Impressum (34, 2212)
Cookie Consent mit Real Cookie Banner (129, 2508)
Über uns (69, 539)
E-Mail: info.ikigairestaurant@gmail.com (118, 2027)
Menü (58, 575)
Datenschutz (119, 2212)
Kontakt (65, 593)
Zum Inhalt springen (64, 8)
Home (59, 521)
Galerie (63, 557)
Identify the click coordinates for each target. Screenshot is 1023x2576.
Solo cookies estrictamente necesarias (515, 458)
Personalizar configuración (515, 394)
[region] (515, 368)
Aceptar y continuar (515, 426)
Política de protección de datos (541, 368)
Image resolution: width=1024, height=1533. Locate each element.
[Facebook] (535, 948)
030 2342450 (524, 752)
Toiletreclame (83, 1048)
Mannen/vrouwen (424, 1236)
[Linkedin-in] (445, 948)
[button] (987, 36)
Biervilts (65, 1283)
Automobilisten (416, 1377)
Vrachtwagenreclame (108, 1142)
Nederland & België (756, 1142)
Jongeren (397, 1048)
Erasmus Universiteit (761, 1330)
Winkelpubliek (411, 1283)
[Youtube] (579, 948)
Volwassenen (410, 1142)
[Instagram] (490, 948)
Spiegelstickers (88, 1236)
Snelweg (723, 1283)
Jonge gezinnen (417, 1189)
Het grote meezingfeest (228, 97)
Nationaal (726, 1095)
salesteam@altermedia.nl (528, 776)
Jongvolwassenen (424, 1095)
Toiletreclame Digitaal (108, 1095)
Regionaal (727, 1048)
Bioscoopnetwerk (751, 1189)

▶ **PROBLEM**: Find the word "Toiletreclame" in the entries above. Copy every line that has it.

▶ **TASK SOLUTION**:
Toiletreclame (83, 1048)
Toiletreclame Digitaal (108, 1095)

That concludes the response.